Il y a pire encore. Aussi surprenant que cela puisse paraître, le barrage de Memve’ele, a été conçu et construit avant même que se soient envisagés les moyens de transport de l’énergie qu’il devrait produire. La construction de l’ouvrage, sur des fonds sino-camerou-nais, est achevée depuis juin 2017 mais l’énergie attendue (211 MW) de l’usine de production n’est pas encore disponible au poste de Nkolkoumou à Yaoundé, pour être entièrement injectée dans le Réseau interconnecté Sud (RIS). Le barrage injecte actuellement environ 90 mégawatts via le poste 90/30 kilovolts de Mbalmayo et la finalisation des ouvrages d’évacuation d’énergie a été confiée à l’entreprise publique Electricity Development Corporation (EDC), qui fixe “aux environs de juin 2021” le délai de l’opérationnalisation complète du barrage.

Kribi : Un port au rabais

L’autre incongruité du DSCE vient de la plate-forme portuaire de Kribi. Présentée à plusieurs reprises comme une réussite patente du DSCE, le Port en Eau Profonde de Kribi n’est dans les faits qu’un miroir aux alouettes. « Les installations portuaires et urbaines inachevées, le transport maritime qui est la fonction amont d’un Port se gagne sur le terrestre. Or à Kribi, il n’existe pas encore une logistique arrière pour tirer le flux de marchandises qui devra être réceptionné au Pak. Le Port de kribi qui n’est qu’un port de transit (ne dispose pas de zone de stockage dans le domaine portuaire), il ne peut accueillir que 4 à 10 mille conteneurs », nous confiait un expert au démarrage des activités du Port Autonome de Kribi en mars 2018. Suspendus depuis le 26 novembre 2018 par l’entreprise China Harbour Engineering Company LTD (CHEC) pour non-paiement, les travaux de construction de l’autoroute Kribi-Lolabé, n’ont repris qu’en début de l’année en cours. Dans l’intervalle, le Pak fonctionne au rabais et l’évacuation d’une partie de conteneurs vers le Port de Douala n’y change pas grand-chose.

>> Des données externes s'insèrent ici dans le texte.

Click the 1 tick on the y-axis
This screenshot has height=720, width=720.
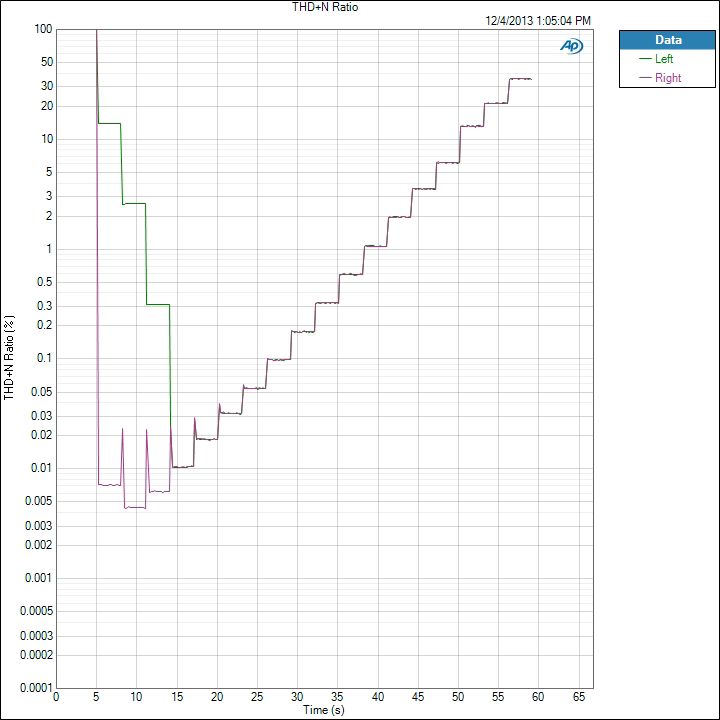coord(48,249)
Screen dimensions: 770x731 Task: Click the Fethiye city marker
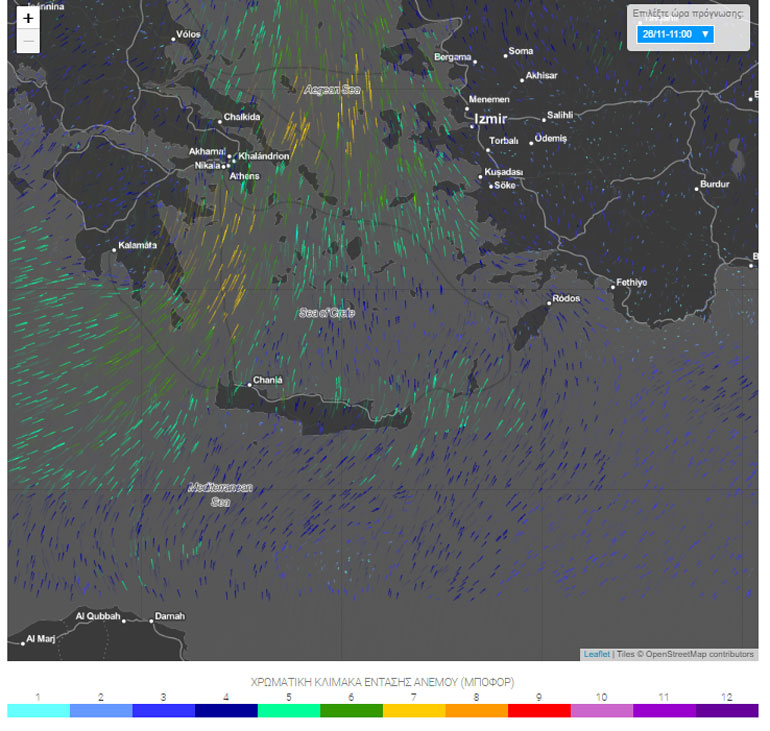(613, 287)
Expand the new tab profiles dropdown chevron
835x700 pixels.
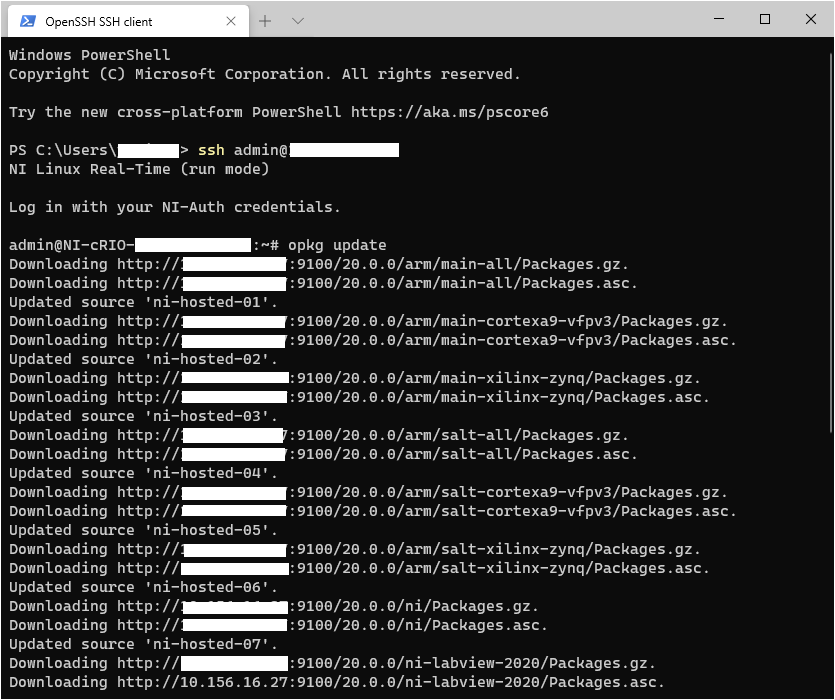coord(298,20)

« Sans boussole, sans évaluation… »

Au final, excepté le barrage de Lom Pangar et dans une moindre mesure le 2E pont sur le Wouri (lui-même remis en question) c’est quasiment l’ensemble des projets structurants du DSCE qui piétinent. « Il a manqué un système d’évaluation, on ne savait pas trop qui était en charge de quoi », stigmatisait encore le Pr Tsafack Nanfosso au lancement de la Stratégie Nationale de Développement 2020-2030. « Il y a eu un problème méthodologique, renchérit l’économiste Albert Ze. Il y a eu un éparpillement d’énergies sans réelle boussole. On a eu un plan triennal, un plan d’urgence qui sont venus se greffer au DSCE sans résultats palpables. Il y a eu trop d’ambition par rapport aux capacités de mobilisation des ressources. Les dépenses n’étaient pas rationnelles et en plus on a affaire à un gouvernement pléthorique incompatible avec le souci d’efficacité », ajoute-t-il. Autant de lacunes que la Stratégie Nationale de Développement 2020-2030 lancée il y -a quelques semaines entend combler. On attend de voir.